• Work to complete:
Within the entries below, output exactly the lines between the line containing "Open the Kite mode dropdown" and the line containing "The height and width of the screenshot is (735, 1006).", inclusive, and omit any picture.

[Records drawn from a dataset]
==*==

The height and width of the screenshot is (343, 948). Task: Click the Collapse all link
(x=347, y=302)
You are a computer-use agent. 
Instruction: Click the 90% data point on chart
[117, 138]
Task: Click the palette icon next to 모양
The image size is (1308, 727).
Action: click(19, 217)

==*==

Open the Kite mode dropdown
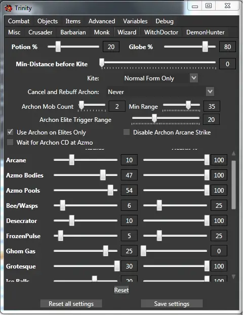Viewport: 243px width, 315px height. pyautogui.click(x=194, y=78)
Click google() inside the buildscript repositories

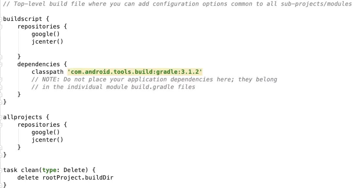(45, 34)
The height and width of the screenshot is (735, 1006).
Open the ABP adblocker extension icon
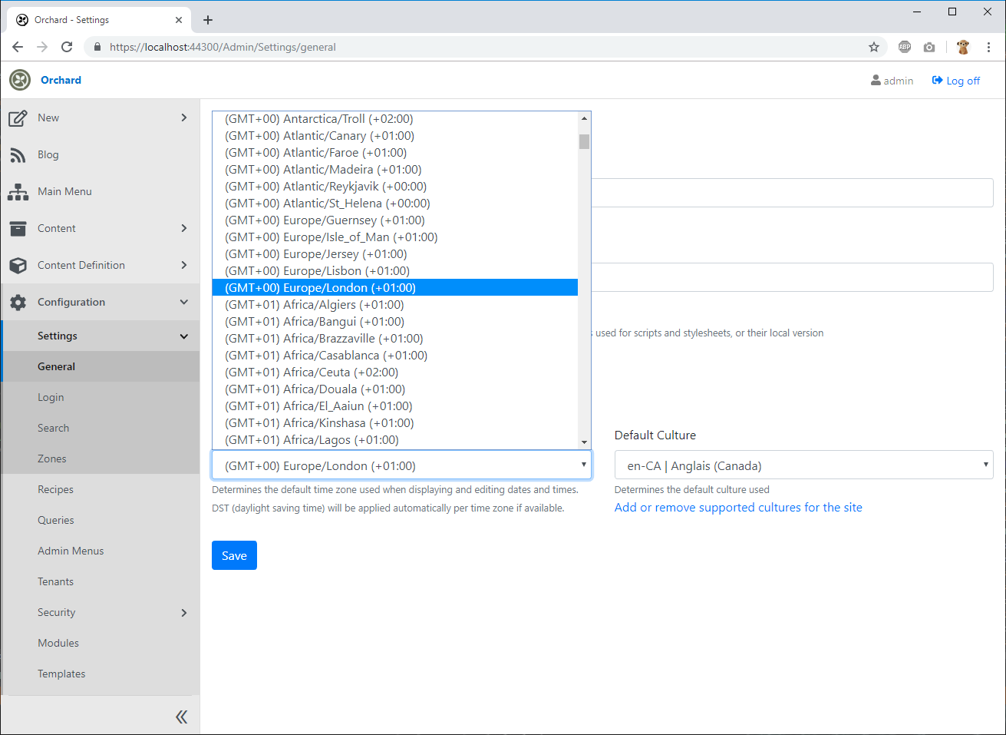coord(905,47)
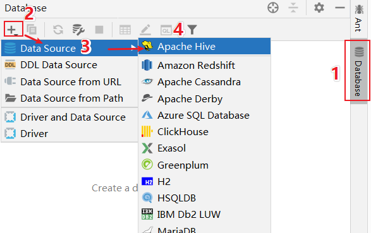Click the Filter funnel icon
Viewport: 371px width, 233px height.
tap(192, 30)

==*==

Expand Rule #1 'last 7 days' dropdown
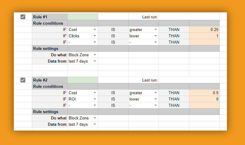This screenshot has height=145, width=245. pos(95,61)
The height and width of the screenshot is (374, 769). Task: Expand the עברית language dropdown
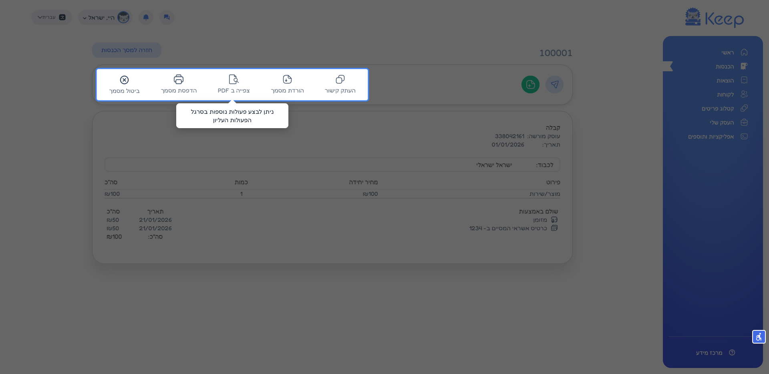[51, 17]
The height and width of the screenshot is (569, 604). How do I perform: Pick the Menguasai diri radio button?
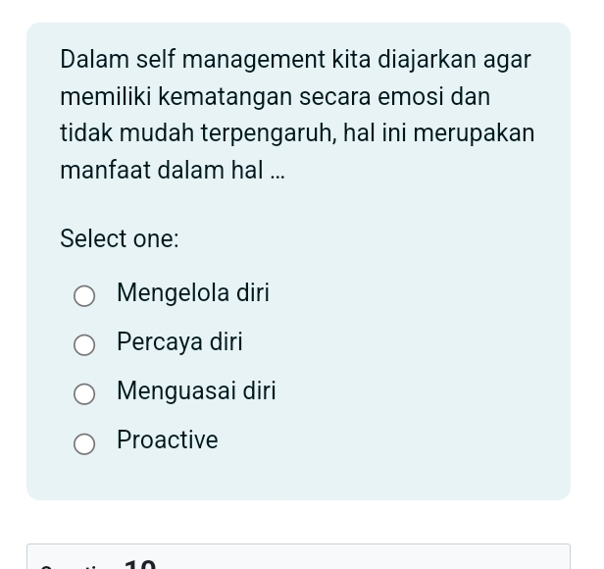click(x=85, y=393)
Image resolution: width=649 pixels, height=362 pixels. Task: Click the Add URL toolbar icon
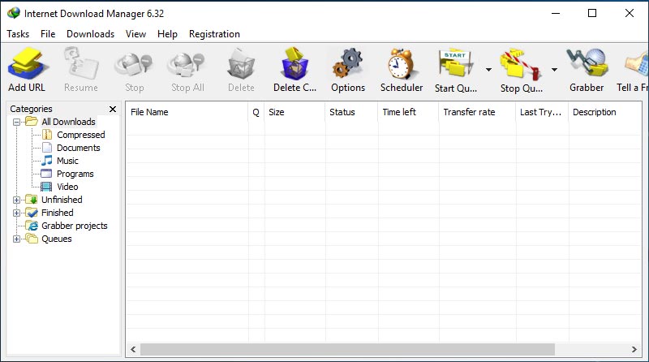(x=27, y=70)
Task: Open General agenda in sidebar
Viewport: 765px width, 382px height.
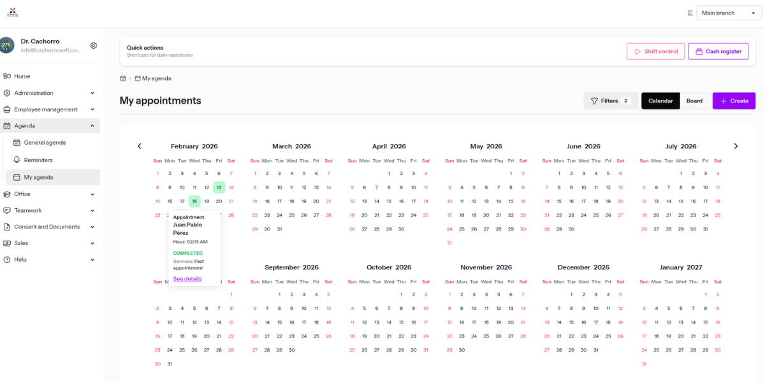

==*==

• Answer for the task:
Open the Kite mode dropdown
Viewport: 243px width, 315px height. pyautogui.click(x=194, y=78)
Click google() inside the buildscript repositories

(45, 34)
The height and width of the screenshot is (735, 1006).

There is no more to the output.